PROBLEM
Could you write out the lines below exactly, beginning with the first and finishing with the one that contains "Choose Rinomina from"?

DATA EXTRACTS

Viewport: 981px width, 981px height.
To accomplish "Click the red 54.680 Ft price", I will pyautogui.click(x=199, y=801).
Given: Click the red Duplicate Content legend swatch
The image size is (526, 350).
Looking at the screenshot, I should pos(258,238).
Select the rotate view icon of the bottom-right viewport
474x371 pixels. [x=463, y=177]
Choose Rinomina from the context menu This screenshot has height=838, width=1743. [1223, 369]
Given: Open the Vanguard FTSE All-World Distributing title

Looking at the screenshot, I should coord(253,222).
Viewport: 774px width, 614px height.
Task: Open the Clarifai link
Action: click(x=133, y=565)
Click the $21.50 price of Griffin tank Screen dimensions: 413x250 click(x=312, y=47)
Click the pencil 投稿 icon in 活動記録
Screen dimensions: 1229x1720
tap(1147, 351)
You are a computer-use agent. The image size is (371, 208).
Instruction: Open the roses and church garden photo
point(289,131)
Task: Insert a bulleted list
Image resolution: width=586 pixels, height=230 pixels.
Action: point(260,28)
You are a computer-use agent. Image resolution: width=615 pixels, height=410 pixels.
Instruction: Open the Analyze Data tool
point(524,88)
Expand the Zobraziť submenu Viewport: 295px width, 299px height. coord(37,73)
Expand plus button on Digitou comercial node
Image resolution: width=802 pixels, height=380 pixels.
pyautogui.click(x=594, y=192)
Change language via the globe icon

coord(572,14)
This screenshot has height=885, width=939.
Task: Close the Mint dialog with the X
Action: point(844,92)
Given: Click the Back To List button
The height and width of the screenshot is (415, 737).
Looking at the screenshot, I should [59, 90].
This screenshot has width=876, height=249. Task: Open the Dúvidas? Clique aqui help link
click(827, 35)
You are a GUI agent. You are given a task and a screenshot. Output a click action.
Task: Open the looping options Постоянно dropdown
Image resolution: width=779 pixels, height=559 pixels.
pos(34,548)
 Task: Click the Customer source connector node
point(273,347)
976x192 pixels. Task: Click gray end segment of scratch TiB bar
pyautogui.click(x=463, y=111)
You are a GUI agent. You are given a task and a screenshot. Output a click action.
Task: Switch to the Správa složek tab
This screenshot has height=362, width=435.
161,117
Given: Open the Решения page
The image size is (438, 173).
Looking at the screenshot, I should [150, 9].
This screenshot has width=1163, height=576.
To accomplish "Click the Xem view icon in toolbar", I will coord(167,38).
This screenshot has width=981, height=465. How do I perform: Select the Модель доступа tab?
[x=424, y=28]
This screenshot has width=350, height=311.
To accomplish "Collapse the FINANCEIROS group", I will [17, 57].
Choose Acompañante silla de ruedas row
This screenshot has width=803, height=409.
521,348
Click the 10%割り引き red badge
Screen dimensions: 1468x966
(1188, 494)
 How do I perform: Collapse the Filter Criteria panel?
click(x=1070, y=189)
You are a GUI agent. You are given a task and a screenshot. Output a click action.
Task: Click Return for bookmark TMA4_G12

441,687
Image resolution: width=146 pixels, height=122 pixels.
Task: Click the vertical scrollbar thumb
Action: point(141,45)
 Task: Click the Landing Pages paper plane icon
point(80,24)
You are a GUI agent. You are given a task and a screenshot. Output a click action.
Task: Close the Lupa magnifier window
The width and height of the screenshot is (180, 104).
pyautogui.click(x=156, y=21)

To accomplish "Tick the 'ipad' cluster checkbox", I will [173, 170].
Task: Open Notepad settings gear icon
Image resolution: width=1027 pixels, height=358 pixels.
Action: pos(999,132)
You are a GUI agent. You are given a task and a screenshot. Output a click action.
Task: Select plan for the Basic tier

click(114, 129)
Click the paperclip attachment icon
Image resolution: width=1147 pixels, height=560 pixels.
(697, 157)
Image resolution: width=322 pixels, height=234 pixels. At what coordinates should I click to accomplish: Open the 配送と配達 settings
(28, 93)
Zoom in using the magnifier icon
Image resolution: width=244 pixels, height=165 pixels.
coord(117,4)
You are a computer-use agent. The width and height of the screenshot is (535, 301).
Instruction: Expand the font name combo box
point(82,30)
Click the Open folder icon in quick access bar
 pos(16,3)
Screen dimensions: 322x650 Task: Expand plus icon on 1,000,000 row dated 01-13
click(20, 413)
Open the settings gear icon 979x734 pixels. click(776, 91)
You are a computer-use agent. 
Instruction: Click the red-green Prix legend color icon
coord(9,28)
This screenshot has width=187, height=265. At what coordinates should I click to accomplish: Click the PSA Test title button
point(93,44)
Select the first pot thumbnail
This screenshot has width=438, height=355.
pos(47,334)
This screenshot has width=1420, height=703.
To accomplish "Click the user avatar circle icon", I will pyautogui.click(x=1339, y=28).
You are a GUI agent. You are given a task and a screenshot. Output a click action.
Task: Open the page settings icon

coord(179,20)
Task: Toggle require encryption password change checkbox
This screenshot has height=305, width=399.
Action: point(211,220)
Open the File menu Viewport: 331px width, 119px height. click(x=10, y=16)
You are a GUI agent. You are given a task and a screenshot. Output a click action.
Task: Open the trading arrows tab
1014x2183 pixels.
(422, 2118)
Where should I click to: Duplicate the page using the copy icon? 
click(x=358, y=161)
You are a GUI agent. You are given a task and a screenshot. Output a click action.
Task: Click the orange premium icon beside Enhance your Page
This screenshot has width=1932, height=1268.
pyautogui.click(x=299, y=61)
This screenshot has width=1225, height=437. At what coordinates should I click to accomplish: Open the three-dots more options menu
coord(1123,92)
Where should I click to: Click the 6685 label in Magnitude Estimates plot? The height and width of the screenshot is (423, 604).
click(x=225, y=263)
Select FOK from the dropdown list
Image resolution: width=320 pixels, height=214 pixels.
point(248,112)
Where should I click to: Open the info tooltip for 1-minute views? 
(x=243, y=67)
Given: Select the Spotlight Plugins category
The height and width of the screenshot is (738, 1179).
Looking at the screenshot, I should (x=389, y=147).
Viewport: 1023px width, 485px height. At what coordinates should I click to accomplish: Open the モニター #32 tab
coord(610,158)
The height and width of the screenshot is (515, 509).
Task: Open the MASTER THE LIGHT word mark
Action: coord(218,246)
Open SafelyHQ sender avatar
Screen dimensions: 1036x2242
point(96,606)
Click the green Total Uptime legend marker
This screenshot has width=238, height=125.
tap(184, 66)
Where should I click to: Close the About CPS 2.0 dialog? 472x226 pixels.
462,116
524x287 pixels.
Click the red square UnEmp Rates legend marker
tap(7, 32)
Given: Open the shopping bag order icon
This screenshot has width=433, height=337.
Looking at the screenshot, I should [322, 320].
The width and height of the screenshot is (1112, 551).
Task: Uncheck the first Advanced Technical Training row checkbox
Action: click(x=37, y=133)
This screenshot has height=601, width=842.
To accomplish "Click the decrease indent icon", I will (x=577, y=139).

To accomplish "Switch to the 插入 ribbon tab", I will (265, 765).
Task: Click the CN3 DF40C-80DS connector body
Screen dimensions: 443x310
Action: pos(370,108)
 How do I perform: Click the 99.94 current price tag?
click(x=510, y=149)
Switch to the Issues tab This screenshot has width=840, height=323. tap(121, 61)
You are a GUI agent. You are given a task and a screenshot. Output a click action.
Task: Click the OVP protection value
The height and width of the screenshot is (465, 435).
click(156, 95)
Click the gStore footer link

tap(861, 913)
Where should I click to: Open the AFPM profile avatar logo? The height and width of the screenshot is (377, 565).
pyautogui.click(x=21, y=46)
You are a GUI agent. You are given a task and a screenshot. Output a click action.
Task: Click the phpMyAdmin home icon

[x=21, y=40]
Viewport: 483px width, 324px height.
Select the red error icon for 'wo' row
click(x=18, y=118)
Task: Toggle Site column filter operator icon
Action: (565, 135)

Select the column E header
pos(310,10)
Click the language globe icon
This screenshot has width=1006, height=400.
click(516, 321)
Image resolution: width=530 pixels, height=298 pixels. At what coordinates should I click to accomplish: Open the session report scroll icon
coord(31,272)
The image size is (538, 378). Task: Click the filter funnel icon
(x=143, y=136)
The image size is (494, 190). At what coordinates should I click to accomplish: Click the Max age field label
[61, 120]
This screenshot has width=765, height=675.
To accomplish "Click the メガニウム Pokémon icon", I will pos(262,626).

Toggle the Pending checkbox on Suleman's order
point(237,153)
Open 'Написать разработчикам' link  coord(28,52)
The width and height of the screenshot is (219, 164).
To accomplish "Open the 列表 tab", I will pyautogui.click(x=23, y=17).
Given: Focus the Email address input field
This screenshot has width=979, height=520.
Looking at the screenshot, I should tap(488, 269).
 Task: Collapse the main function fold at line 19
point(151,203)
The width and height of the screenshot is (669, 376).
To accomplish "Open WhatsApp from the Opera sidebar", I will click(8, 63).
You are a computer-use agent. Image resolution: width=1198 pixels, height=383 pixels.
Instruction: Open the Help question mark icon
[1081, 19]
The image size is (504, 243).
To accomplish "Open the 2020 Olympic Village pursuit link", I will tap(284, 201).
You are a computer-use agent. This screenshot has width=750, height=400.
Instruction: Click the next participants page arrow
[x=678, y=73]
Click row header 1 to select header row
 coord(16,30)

YOUR SOLUTION
Viewport: 981px width, 981px height.
To accomplish "Click the red 54.680 Ft price", I will pyautogui.click(x=199, y=801).
Given: Click the red Duplicate Content legend swatch
The image size is (526, 350).
Looking at the screenshot, I should pos(258,238).
Select the rotate view icon of the bottom-right viewport
474x371 pixels. [x=463, y=177]
Choose Rinomina from the context menu This screenshot has height=838, width=1743. [1223, 369]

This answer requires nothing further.